** Start of Source records **

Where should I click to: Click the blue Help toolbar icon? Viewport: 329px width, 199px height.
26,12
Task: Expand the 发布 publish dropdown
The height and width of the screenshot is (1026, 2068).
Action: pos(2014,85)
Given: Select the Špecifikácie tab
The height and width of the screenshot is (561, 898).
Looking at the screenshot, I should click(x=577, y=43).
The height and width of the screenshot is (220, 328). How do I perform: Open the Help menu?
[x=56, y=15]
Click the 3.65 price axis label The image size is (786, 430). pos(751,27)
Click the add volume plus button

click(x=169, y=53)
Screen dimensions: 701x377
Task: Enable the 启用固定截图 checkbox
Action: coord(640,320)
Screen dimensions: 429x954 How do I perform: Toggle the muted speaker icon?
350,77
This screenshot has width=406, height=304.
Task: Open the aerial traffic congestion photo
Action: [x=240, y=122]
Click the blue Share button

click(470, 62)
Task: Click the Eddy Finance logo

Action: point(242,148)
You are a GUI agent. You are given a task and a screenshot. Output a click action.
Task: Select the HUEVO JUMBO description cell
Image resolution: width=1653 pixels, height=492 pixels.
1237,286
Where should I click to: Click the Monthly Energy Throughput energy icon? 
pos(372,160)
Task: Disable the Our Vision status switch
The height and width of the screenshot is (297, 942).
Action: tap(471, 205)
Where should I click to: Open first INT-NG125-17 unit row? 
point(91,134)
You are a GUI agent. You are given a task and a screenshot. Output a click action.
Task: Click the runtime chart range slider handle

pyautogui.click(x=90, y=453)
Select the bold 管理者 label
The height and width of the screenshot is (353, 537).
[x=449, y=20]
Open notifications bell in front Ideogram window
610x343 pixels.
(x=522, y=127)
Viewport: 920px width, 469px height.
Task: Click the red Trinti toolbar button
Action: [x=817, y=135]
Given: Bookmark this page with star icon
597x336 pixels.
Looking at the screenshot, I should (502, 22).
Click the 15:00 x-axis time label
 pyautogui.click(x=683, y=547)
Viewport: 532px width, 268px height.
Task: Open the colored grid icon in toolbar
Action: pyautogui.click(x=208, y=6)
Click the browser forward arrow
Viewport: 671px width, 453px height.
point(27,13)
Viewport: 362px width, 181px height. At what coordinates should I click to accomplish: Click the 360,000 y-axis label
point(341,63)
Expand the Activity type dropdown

** End of Source records **

Rescale everything from the start of the listing down to the line containing "Action: pos(2014,85)", reproducing those lines in full with their requests. Multiply every coordinate in the answers by 2.35 and round each result to a whole number, with halves rounding up.

Where should I click to: Click the blue Help toolbar icon? Viewport: 329px width, 199px height.
61,28
Task: Expand the 发布 publish dropdown
The height and width of the screenshot is (1026, 2068).
Action: pos(4733,200)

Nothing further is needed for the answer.